$4.2B Acquisition of Baldor Appears to Be on Schedule

by Robert Bell  on Monday, Jan. 24, 2011 12:00 am  

Kermit Kuehn, an economist at the University of Arkansas at Fort Smith, said only time would tell how the Baldor purchase would affect Fort Smith.

 

Valuable Name

In addition to retaining Baldor's management and headquarters, ABB is also keeping the company's name.

That's not uncommon, said Dan Curtis, director of Arkansas Manufacturing Solutions and vice president of industry for the Arkansas Science & Technology Authority.

"It's a business decision," Curtis said. "If they want to assimilate it then they may change the name and they may not. It just depends on the market and the name and what they feel is going to be to their advantage in the U.S. market. I think Baldor has a good name. They're a very reputable company, well run, and probably the name has some real value in the market."

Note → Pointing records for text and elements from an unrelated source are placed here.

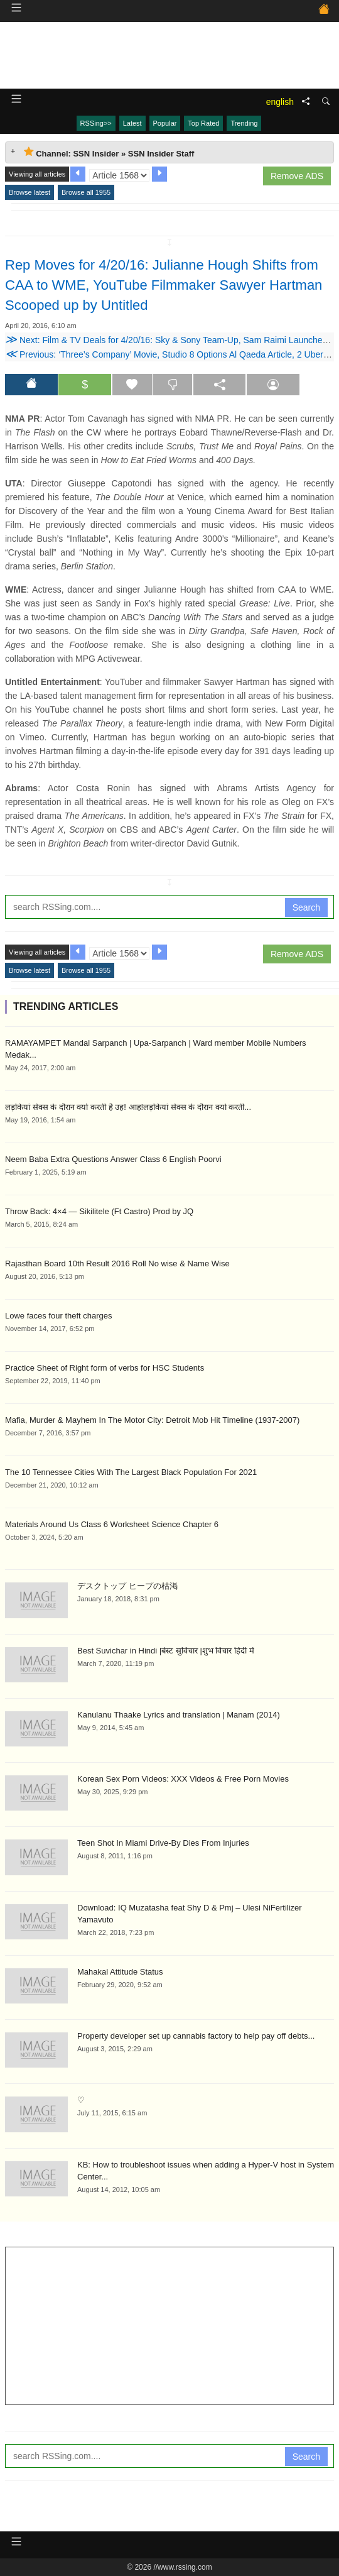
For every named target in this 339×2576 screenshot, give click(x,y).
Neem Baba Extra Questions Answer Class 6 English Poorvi (113, 1159)
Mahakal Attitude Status (120, 1971)
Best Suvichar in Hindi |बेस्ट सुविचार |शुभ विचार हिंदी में (165, 1650)
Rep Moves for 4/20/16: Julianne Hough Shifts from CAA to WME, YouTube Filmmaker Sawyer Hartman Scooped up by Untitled (163, 285)
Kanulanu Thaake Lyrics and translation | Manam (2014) (178, 1714)
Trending (243, 123)
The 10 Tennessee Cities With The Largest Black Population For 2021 (131, 1472)
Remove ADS (297, 176)
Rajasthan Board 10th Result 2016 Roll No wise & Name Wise (117, 1263)
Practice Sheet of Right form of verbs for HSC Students (104, 1368)
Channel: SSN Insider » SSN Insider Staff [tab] (109, 152)
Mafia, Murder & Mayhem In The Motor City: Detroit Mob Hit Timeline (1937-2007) (152, 1420)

Scott Alaniz, a chartered financial analyst and founding partner with Boston Mountain Money Management Inc. in Rogers, offered a similar assessment of Baldor. His firm doesn't have any Baldor stock, but Alaniz followed the company when he was an analyst at Stephens Inc.

"That company is extraordinarily well run, and they did an extraordinary job for their shareholders, and they have always done a great job of taking care of their shareholders," Alaniz said.

"We certainly hate to see Arkansas lose an independent publicly traded company, and Baldor is - they're top notch. I think it's one of the highest-quality public companies I've ever been involved with. It's bittersweet; I hate to see it become part of a larger firm. But they got a great price for their shareholders."

ABB's acquisition of Baldor is valued at $4.2 billion - $3.1 billion in cash and $1.1 billion in assumed debt. The Swiss company had about $5.3 billion in net cash as of the end of the third quarter. The Baldor deal followed an attempt to purchase the British power systems firm Chloride, in which ABB was outbid by Emerson Electric Co.

ABB's cash-flush position is not uncommon among large global companies.

"It's timely for large companies to buy small companies, because large companies have built up their cash reserves over the last several years," Alaniz said. "They've been deferring capital expenditures so that their balance sheets have much more cash. And as you know, cash is bringing very, very low returns."

With the sluggish growth in the global economy in the last few years, many companies might decide that organic growth will be difficult, so it might make more sense to grow through acquisition, he said.